_SOURCE DOCUMENT_:
Enterprise software renewal season concentrates enormous commercial risk into a small number of decisions made under time pressure. A large organisation managing Microsoft, SAP, Oracle, Salesforce, and IBM relationships will collectively renew billions of dollars of software commitment over a three-year cycle. And yet, in many organisations, the renewal process for even the largest of these relationships produces less rigorous commercial analysis than the original purchase decision received, because the renewal is perceived as a continuation of an existing relationship rather than a commercial decision with genuine optionality.
The three questions in this blog are not complex or counterintuitive. They are the questions that experienced software procurement professionals ask as a matter of course before every significant renewal, and that less experienced teams consistently skip in the rush to meet a renewal deadline. Answering all three before signing any major enterprise software renewal will not guarantee the best possible commercial outcome, but skipping any one of them consistently produces outcomes that are worse than they needed to be.

_GIVEN INFORMATION_:
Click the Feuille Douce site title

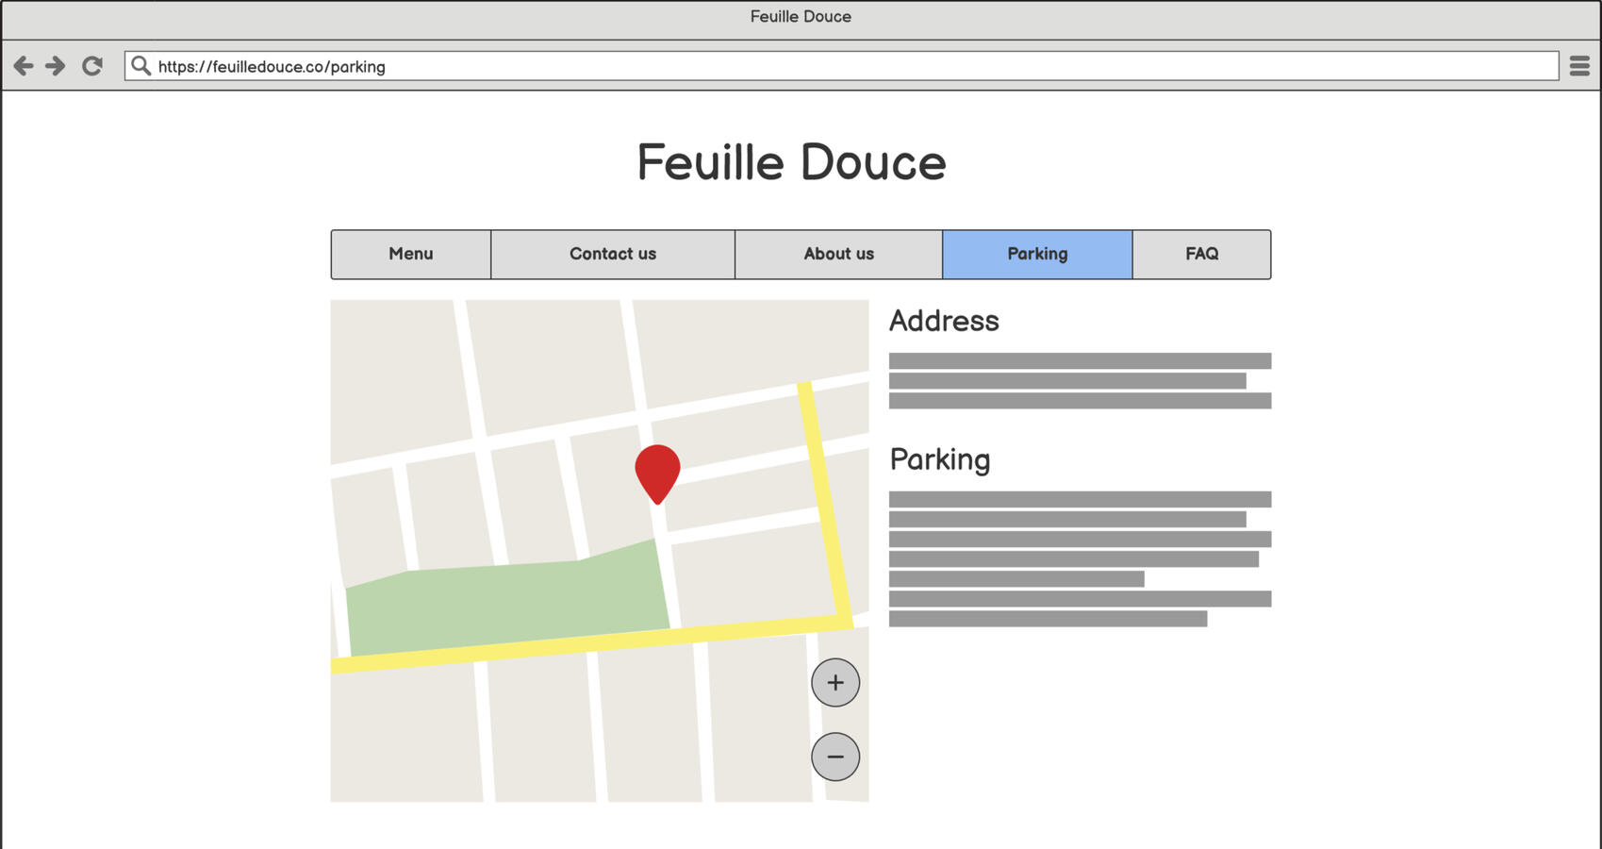click(x=791, y=162)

_BRIEF_:
Reproduce the text on enterprise software renewals word for word, starting at the words "The three questions" and stopping after "needed to be.".

_ANSWER IN FULL_:
The three questions in this blog are not complex or counterintuitive. They are the questions that experienced software procurement professionals ask as a matter of course before every significant renewal, and that less experienced teams consistently skip in the rush to meet a renewal deadline. Answering all three before signing any major enterprise software renewal will not guarantee the best possible commercial outcome, but skipping any one of them consistently produces outcomes that are worse than they needed to be.